**JOB**
Revise the records below so that every occurrence of "Screen dimensions" becomes "Display size", with all other text left unchanged.

**DATASET EXCERPTS**
-- BEGIN --

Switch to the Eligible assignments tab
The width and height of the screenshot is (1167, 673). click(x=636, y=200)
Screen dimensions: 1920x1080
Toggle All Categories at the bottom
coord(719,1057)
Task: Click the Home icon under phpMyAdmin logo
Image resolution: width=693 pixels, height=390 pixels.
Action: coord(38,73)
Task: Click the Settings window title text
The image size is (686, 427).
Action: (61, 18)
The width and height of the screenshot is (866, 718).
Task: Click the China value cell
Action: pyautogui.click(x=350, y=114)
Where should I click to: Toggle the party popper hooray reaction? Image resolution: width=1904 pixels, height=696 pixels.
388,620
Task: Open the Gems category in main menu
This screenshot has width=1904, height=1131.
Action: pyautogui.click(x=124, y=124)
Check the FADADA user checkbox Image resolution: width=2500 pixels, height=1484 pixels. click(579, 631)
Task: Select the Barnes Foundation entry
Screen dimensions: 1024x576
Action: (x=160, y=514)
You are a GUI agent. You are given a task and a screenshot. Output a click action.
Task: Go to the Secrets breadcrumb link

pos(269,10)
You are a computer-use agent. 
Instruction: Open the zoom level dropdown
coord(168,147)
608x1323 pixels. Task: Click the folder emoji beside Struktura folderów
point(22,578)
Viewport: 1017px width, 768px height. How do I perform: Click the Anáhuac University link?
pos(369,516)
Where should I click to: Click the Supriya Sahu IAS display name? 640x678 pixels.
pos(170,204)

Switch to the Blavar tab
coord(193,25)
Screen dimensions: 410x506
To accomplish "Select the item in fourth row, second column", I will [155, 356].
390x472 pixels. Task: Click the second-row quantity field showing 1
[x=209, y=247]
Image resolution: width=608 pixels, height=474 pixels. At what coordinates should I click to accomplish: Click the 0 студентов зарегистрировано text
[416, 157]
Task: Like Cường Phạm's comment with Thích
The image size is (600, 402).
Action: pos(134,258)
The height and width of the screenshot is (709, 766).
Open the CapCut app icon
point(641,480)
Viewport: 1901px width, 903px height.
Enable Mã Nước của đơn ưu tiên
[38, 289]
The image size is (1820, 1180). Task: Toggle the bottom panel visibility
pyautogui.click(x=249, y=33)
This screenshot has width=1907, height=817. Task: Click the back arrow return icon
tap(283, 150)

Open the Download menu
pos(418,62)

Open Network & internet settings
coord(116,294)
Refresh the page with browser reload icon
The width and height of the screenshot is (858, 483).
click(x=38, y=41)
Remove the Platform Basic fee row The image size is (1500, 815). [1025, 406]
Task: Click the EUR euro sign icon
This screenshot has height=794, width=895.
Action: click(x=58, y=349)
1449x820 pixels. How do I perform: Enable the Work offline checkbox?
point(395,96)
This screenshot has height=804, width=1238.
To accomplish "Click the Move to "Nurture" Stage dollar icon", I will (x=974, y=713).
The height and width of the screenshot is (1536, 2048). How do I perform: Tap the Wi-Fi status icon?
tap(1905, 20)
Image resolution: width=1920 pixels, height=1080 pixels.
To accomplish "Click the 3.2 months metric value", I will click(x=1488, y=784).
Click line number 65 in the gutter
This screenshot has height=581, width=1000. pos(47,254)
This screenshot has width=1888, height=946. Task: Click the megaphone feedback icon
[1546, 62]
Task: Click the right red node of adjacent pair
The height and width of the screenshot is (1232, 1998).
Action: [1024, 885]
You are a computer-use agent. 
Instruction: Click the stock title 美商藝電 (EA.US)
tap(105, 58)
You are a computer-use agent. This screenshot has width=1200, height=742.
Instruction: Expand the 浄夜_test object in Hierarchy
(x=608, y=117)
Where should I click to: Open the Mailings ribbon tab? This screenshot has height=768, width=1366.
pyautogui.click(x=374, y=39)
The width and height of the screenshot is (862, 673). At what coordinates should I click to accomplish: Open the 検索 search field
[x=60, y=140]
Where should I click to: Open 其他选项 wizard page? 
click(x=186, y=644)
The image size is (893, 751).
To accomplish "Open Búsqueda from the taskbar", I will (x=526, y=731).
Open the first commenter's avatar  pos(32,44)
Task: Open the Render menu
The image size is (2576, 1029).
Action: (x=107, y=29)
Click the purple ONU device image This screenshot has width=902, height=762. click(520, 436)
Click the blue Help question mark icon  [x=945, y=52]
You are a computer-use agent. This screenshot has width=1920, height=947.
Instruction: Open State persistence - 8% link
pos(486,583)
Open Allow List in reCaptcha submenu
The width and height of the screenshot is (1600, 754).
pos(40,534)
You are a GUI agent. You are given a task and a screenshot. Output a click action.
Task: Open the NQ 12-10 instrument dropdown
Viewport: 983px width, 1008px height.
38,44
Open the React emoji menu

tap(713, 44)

-- END --

**EXERCISE OUTPUT**
Switch to the Eligible assignments tab
The width and height of the screenshot is (1167, 673). click(x=636, y=200)
Display size: 1920x1080
Toggle All Categories at the bottom
coord(719,1057)
Task: Click the Home icon under phpMyAdmin logo
Image resolution: width=693 pixels, height=390 pixels.
Action: coord(38,73)
Task: Click the Settings window title text
The image size is (686, 427).
Action: (61, 18)
The width and height of the screenshot is (866, 718).
Task: Click the China value cell
Action: pyautogui.click(x=350, y=114)
Where should I click to: Toggle the party popper hooray reaction? Image resolution: width=1904 pixels, height=696 pixels.
388,620
Task: Open the Gems category in main menu
This screenshot has width=1904, height=1131.
Action: pyautogui.click(x=124, y=124)
Check the FADADA user checkbox Image resolution: width=2500 pixels, height=1484 pixels. click(579, 631)
Task: Select the Barnes Foundation entry
Display size: 1024x576
Action: (x=160, y=514)
You are a GUI agent. You are given a task and a screenshot. Output a click action.
Task: Go to the Secrets breadcrumb link

pos(269,10)
You are a computer-use agent. 
Instruction: Open the zoom level dropdown
coord(168,147)
608x1323 pixels. Task: Click the folder emoji beside Struktura folderów
point(22,578)
Viewport: 1017px width, 768px height. How do I perform: Click the Anáhuac University link?
pos(369,516)
Where should I click to: Click the Supriya Sahu IAS display name? 640x678 pixels.
pos(170,204)

Switch to the Blavar tab
coord(193,25)
Display size: 410x506
To accomplish "Select the item in fourth row, second column", I will [155, 356].
390x472 pixels. Task: Click the second-row quantity field showing 1
[x=209, y=247]
Image resolution: width=608 pixels, height=474 pixels. At what coordinates should I click to accomplish: Click the 0 студентов зарегистрировано text
[416, 157]
Task: Like Cường Phạm's comment with Thích
The image size is (600, 402).
Action: pos(134,258)
The height and width of the screenshot is (709, 766).
Open the CapCut app icon
point(641,480)
Viewport: 1901px width, 903px height.
Enable Mã Nước của đơn ưu tiên
[38, 289]
The image size is (1820, 1180). Task: Toggle the bottom panel visibility
pyautogui.click(x=249, y=33)
This screenshot has width=1907, height=817. Task: Click the back arrow return icon
tap(283, 150)

Open the Download menu
pos(418,62)

Open Network & internet settings
coord(116,294)
Refresh the page with browser reload icon
The width and height of the screenshot is (858, 483).
click(x=38, y=41)
Remove the Platform Basic fee row The image size is (1500, 815). [1025, 406]
Task: Click the EUR euro sign icon
This screenshot has height=794, width=895.
Action: click(x=58, y=349)
1449x820 pixels. How do I perform: Enable the Work offline checkbox?
point(395,96)
This screenshot has height=804, width=1238.
To accomplish "Click the Move to "Nurture" Stage dollar icon", I will (x=974, y=713).
The height and width of the screenshot is (1536, 2048). How do I perform: Tap the Wi-Fi status icon?
tap(1905, 20)
Image resolution: width=1920 pixels, height=1080 pixels.
To accomplish "Click the 3.2 months metric value", I will click(x=1488, y=784).
Click line number 65 in the gutter
This screenshot has height=581, width=1000. pos(47,254)
This screenshot has width=1888, height=946. Task: Click the megaphone feedback icon
[1546, 62]
Task: Click the right red node of adjacent pair
The height and width of the screenshot is (1232, 1998).
Action: [1024, 885]
You are a computer-use agent. 
Instruction: Click the stock title 美商藝電 (EA.US)
tap(105, 58)
You are a computer-use agent. This screenshot has width=1200, height=742.
Instruction: Expand the 浄夜_test object in Hierarchy
(x=608, y=117)
Where should I click to: Open the Mailings ribbon tab? This screenshot has height=768, width=1366.
pyautogui.click(x=374, y=39)
The width and height of the screenshot is (862, 673). At what coordinates should I click to accomplish: Open the 検索 search field
[x=60, y=140]
Where should I click to: Open 其他选项 wizard page? 
click(x=186, y=644)
The image size is (893, 751).
To accomplish "Open Búsqueda from the taskbar", I will (x=526, y=731).
Open the first commenter's avatar  pos(32,44)
Task: Open the Render menu
The image size is (2576, 1029).
Action: (x=107, y=29)
Click the purple ONU device image This screenshot has width=902, height=762. click(520, 436)
Click the blue Help question mark icon  [x=945, y=52]
You are a computer-use agent. This screenshot has width=1920, height=947.
Instruction: Open State persistence - 8% link
pos(486,583)
Open Allow List in reCaptcha submenu
The width and height of the screenshot is (1600, 754).
pos(40,534)
You are a GUI agent. You are given a task and a screenshot. Output a click action.
Task: Open the NQ 12-10 instrument dropdown
Viewport: 983px width, 1008px height.
38,44
Open the React emoji menu

tap(713, 44)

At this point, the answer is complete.